In a statement, AOL UK said: "We evaluate suppliers on a regular basis and during 2003 we will be undertaking a standard assessment of our marketing agency needs."
AOL UK confirmed that this included the accounts held by MWO and BBJ, but that the company had "not formally started speaking to any agencies yet".
However, it is understood that agencies have submitted credentials, with further meetings expected to take place in the spring.
The ISP said it recently held a competitive review of the business held by its brand tracking research agency, Hall & Partners, which the incumbent managed to retain.

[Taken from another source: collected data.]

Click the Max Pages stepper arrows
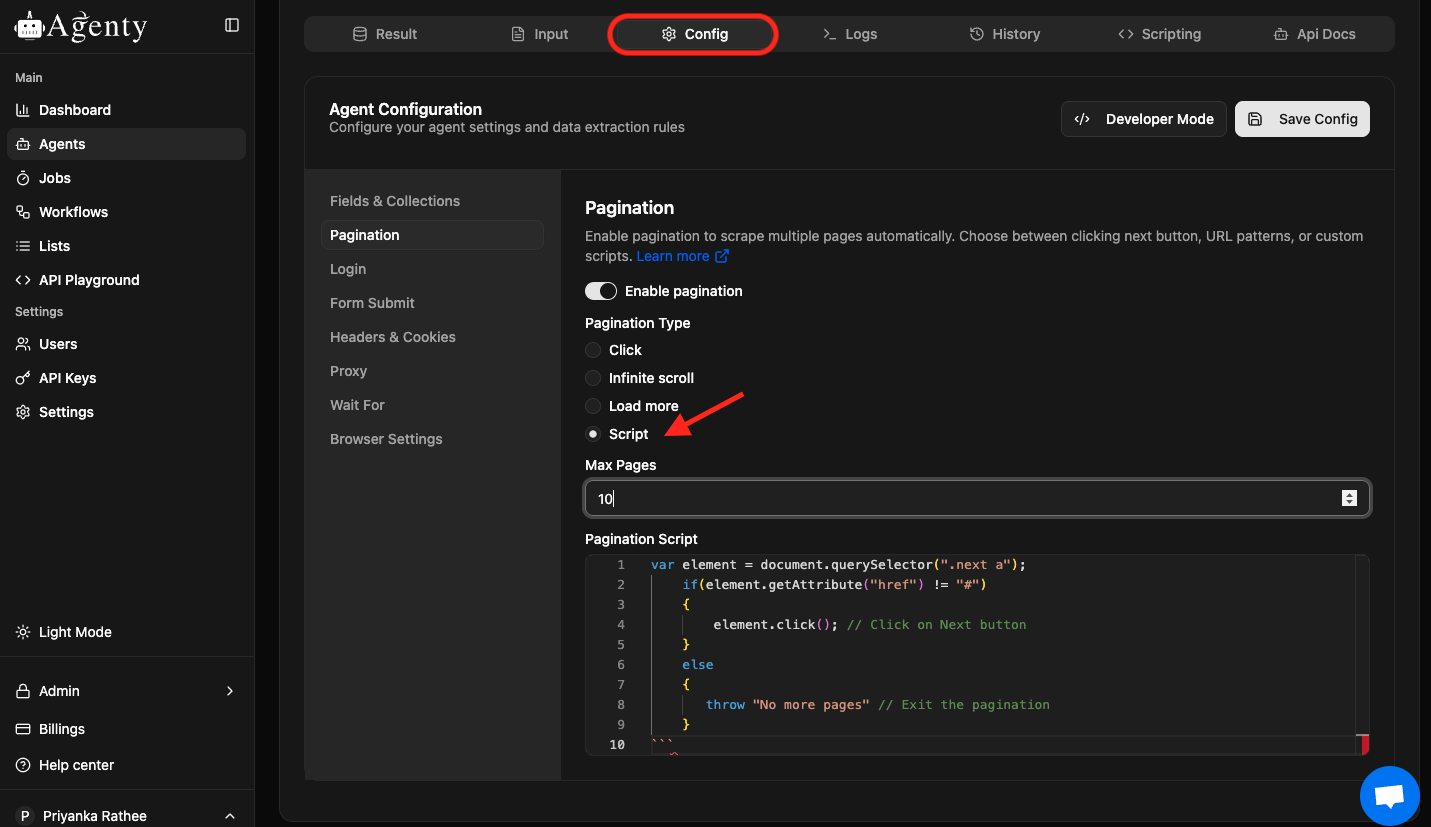The height and width of the screenshot is (827, 1431). (1349, 498)
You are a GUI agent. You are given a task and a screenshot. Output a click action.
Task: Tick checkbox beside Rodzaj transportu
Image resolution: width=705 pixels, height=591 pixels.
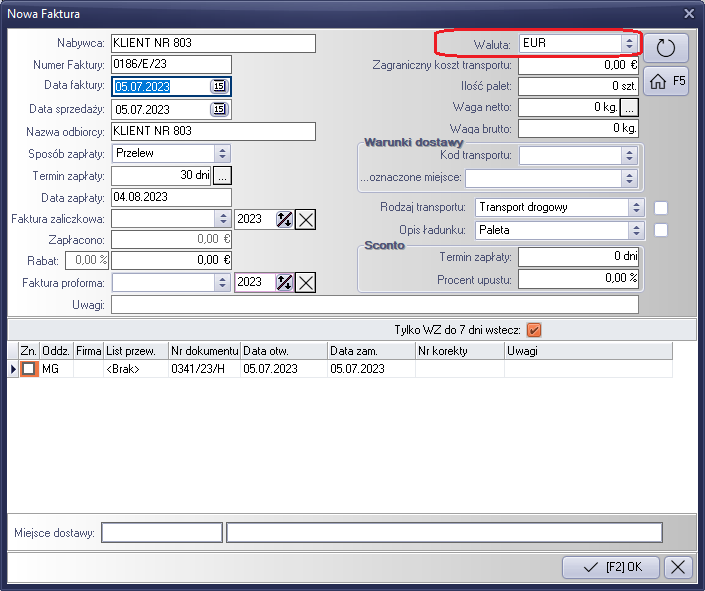click(660, 208)
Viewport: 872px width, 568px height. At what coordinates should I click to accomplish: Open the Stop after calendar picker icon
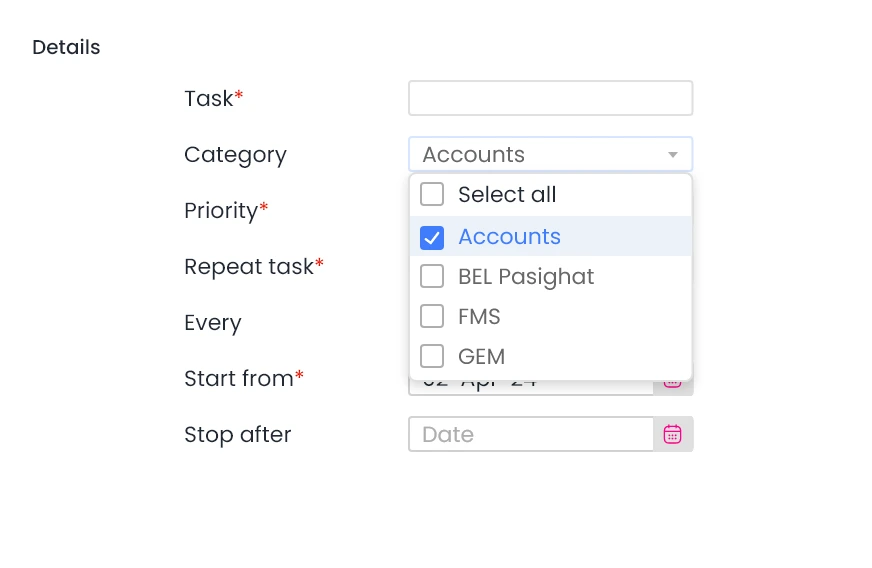click(673, 434)
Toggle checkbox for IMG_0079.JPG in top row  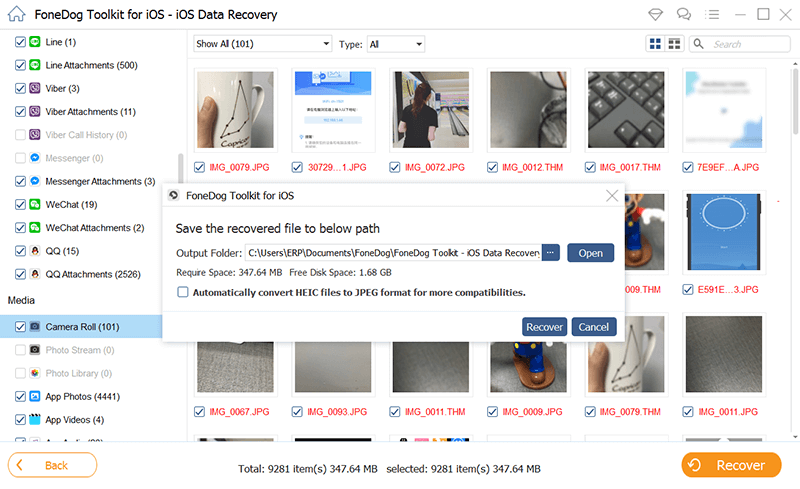[x=202, y=167]
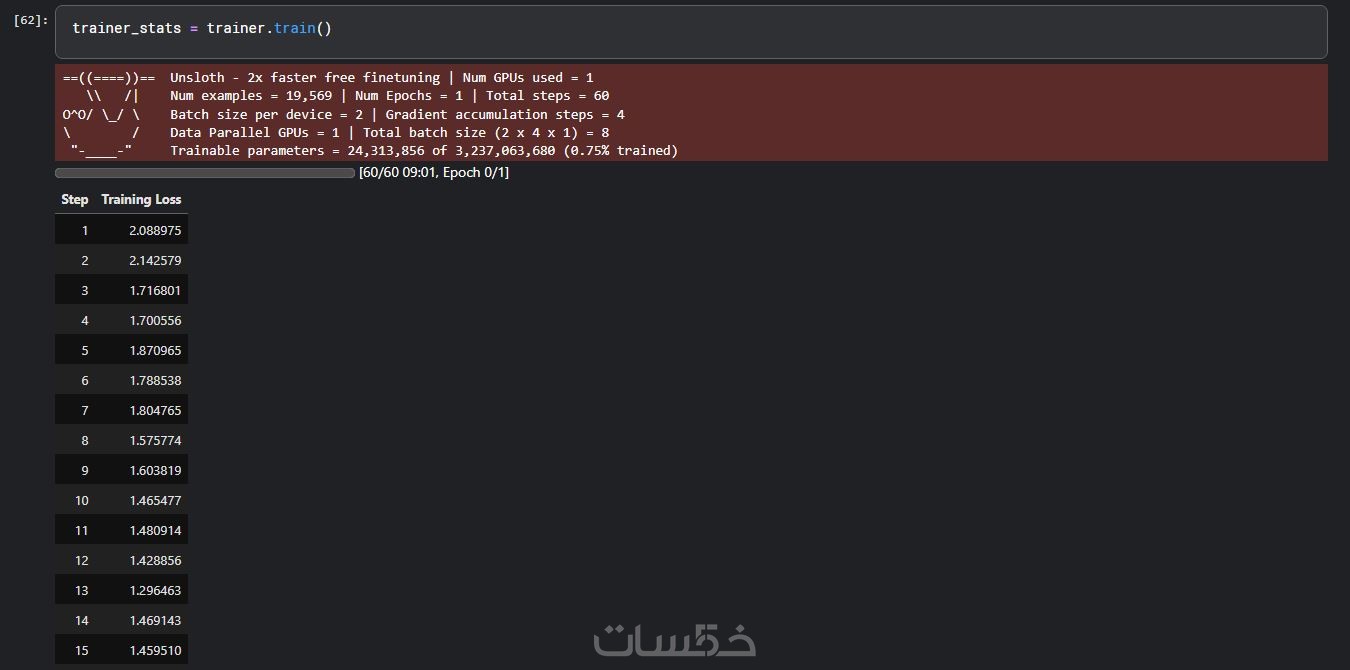Click the 60/60 epoch progress text
The width and height of the screenshot is (1350, 670).
pos(434,173)
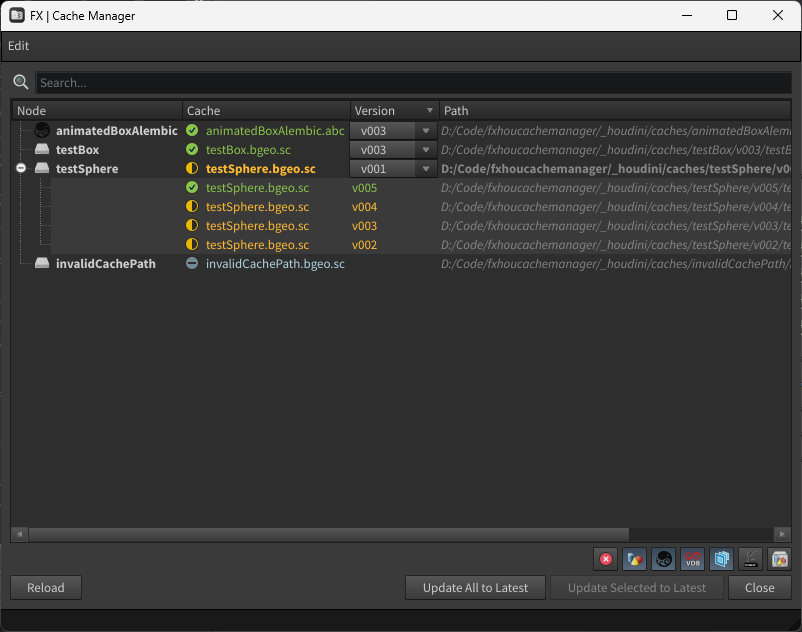Click the pen-like icon in the bottom toolbar
The width and height of the screenshot is (802, 632).
click(x=750, y=559)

A spokeswoman for AOL UK added that the company "couldn't yet confirm what format the review (of MWO and BBJ) would take".
MWO is the agency behind the creation of the ubiquitous Connie character, which has been a stalwart of AOL's TV ads since September 1998. The agency has held the account for more than four years, having scooped it one month after AOL UK parted from its previous agency, Barrett Cernis, in August 1998.

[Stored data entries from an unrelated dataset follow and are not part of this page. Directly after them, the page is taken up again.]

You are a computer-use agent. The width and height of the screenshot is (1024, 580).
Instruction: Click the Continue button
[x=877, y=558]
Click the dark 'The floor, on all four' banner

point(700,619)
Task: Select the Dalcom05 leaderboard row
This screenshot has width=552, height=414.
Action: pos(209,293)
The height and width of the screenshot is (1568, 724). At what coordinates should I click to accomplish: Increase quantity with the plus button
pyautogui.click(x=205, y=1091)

BBJ picked up the planning and buying account several weeks later, after a four-way pitch in which the then incumbent, Mansfield Lang, did not repitch.
In September 2001, MWO spruced up Connie's image ahead of a cross-media campaign. Her new look featured make-up by the make-up artist Jemma Kidd and hair styled by Trevor Sorbie.
The move to review in the UK follows the announcement earlier this month that AOL in the US has dropped its New York-based agency Gotham, part of the Interpublic Group, after eight years.
The dismissal came after Leonard Short took the role of executive vice-president of brand marketing. In a prepared statement, AOL said that the company would best be served "exploring a new agency relationship".
Steve Case, the chairman of the beleaguered AOL Time Warner, has also agreed to step down in May, after months of shareholder pressure. Case founded America Online, which merged with Time Warner in 2000.
Since the merger, which was originally hailed as a cutting-edge deal that would unite the cream of new media and old media, shares in AOL Time Warner have lost about 70 per cent of their value.